2702 Kevin Lewis	2009-05-12
      Bug#43344 & Bug#44721  
      Second patch (comprehensive) with review changes
      
      This series of changes closes many gaps in which a data buffer can get 
      thawed and then re-chilled almost immediatly which can cause the use 
      of a bad data buffer pointer.  For 44344, it makes the act of chilling
      and thawing records an atomic operation which uses CAS.  Each call to 
      thaw returns a valid pointer to the buffer that was thawed so that it 
      can be used during the current cycle as long as the caller has a 
      CycleLock.
      
      Record.h, Record.cpp, RecordVersion.h & RecordVersion.cpp;
      
      The most significant change is that when a data buffer is chilled, 
      it recieves the value (-1) and this happens atomically.  
      Record::state == recChilled is no longer used.  
      The record.data pointer is now always read once, checked, and 
      returned up the call stack to where it is used.
      
      hasRecord() is changed from an inline function to a virtual function 
      for both Record and RecordVersion. hasRecord() and isChilled() are 
      added so that the record can check data.record itself. 
      
      setEncodedRecord() and thaw() return the pointer to the buffer
      that they just created and put into data.record so that the caller 
      does not have to rely on that buffer being there later.
      
      getEncodedValue() uses the recordData pointer of the caller instead
      of getting it again from data.record.
      
      getAllocatedSize() is added so that the number of bytes in a buffer 
      holding the record can be consistently known.  It is used in several 
      places.  
      
      chillData() is similar to and replaces deleteData() during 
      SRLUpdateRecords::chill
      
      isDeleted() is also added so that the common (state == recDeleted) 
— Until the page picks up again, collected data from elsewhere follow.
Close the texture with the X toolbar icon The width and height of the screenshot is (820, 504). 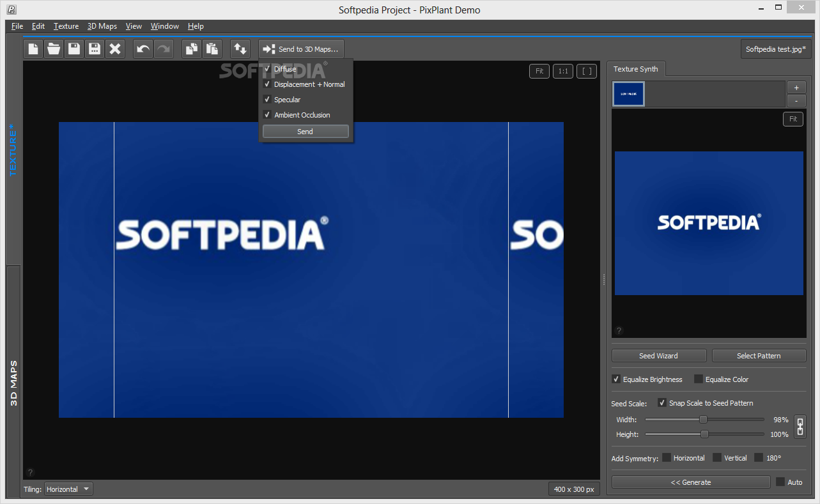coord(115,49)
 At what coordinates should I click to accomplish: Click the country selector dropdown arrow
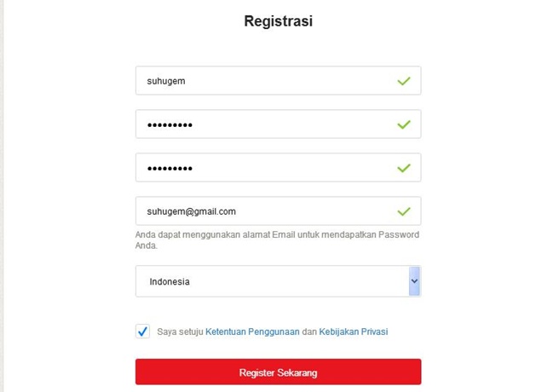pyautogui.click(x=414, y=281)
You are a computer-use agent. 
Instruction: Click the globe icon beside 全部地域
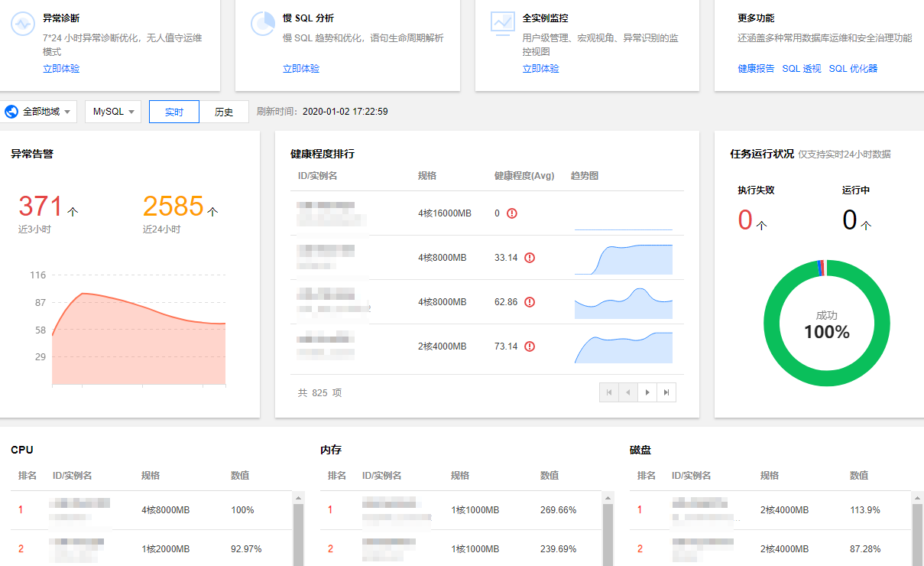pos(11,111)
      check can be done by the record itself.  This is not fully 
      implemented yet because we need to get away from the over-use of 
      these state flags.  They are somewhat unreliable on multiple CPUs 
      unless they are set with CAS.
      
      getRecordData() is also changed from an inline to a virtual function.
      
      findRecordData() is like getRecordData but without the thaw.  It is 
      used in three places along the call stack for thawing a record to 
      check if another thread has already thawed that record.  This is 
      not likely now because of the use of syncThaw.  But syncThaw may 
      no longer be necessary.
      
      isAllocated() is an inline function used about 6 times to determine 
      if a pointer is real or not.
      
      SRLUpdateRecords.h & SRLUpdateRecords.cpp;
      
      thaw() returns the data buffer thawed in addition to the number of 
      bytes reallocated.
      
      chill() is not sent the dataLength anymore since it calculates that 
      itself.
      
      SerialLog.h, SerialLog.cpp, transaction.h, transaction.cpp;
      
      Since the number of bytes chilled and thawed stored in the SerialLog 
      and Transaction were being maintained but not used, I deleted those
      variables and code used to maintain them.  The number of allocated 
      bytes associated with a Transaction is stored in totalRecorddata and 
      is still maintained.
      
      transaction.cpp
      Even though backlogging is not currently active, the choice whether 
      to backlog any particular record needed to be enhanced.  Along with 
      replacing hasRecord(false) with isChilled(), it should avoid 
      backlogging record chains that do not start at the base record.  
      That is checked with isSuperceded(). Also, backlogging should occur 
      for deleted records as well as newly chilled records.
[12 May 2009 22:59] Bugs System
A patch for this bug has been committed. After review, it may
be pushed to the relevant source trees for release in the next
version. You can access the patch from:

  http://lists.mysql.com/commits/73882

2704 Kevin Lewis	2009-05-12
      Code Cleanup and compile warnings
      Fix the previous patch for Bug#43344 & Bug#44721 that made a call to getAllocatedSize()
      from inside a thaw.  This caused a recursive loop and a stack overflow.